Pak atrocities shown on American TV
NEW DELHI Aug. 1.–Millions of Americans watched on television on Thursday a programme on Pakistan’s brutal campaign of terror in Bangladesh, reports UNI.
The programme was captioned a Question of Consience and was shown at prime time following the evening news broadcast.
Billed as an editorial it opened with the narrator flashing pictures of Bangladesh refugees huddled together in rows of prefabricated pipes on the Indian side of the border.
The editorial was punctuated with quotations from the world Press as well as the World Bank report.
The programme said the campaign of terror in Bangladesh could be termed genocide by the Pakistani army to crush a movement for political independence.
It then proceeded to quote a News week correspondent writing: “I have seen babies shot, men with their backs whipped raw. I have seen people literally struck dumb by the horror of seeing their children murdered or their daughters dragged off into sexual slavery.”
The words of a New York Times reporter were: “On orders…… (the army) has killed students, intellectuals, professors, engineers, doctors, whether they were directly involved in the nationalist movement or not.”
Over the programme, a World Bank Official describes thus a town he visited: “The population was down from 40,000 to 5,000. Eighty percent of the houses, shops, banks and buildings were totally destroyed. It was like the morning after a nuclear attack.”

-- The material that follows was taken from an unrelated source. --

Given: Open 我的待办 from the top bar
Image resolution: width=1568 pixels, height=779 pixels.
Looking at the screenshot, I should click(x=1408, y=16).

“Officials claim we have suspended military aid to Pakistan. The facts are, however, that millions of dollars worth of arms orders, purchased before the insurrection, are right now being filled in this country. And even more incredible, the Nixon Administration is asking the same amount of foreign aid for Pakistan that it requested before the present horror design.”
AP adds: The Washington Post said in an editorial yesterday in Pakistan, the world is witnessing a holocaust unmatched since Hitler.
“Witnessing” is the operative word, the paper said. While hundreds of thousands have died and millions have fled, the world has done little but look on in paralysed horror, sighing for the victims and offering the survivor among them alms but taking no effective measures to ameliorate even the incontrovertibly international aspect of the tragedy, that forced flight of terrorised East Bengalis to India.
It said after the catastrophe of the Nigerian civil war, one might have hoped the international community would have been prepared-in mental outlook, any way—to prevent a repetition of it. But no. The great nations with an interest in the sub-continent have been unwilling to halt their separate routine quests for national advantage merely for the sake of reducing the toll of human misery.
The Post criticised the major powers, particularly those who did not hesitate to grant aids to Pakistan even after the genocide.
The Soviet Union “is perhaps least to blame.” it said, “for the Russian did not have an important position in Pakistan and they have used East Bengal’s agony only to consolidate their position in India.”
The Chinese, on the other hand, “have adopted a policy of total craven expediency.” It said. “They have rejected the Bengalis cause of popular Government and fight against tyranny and they have encouraged the wrath of the martial law regime against the freedom seeking East Bengalis, and have gone even to the point of offering to defend Pakistan against outside (meaning Indian) intervention.”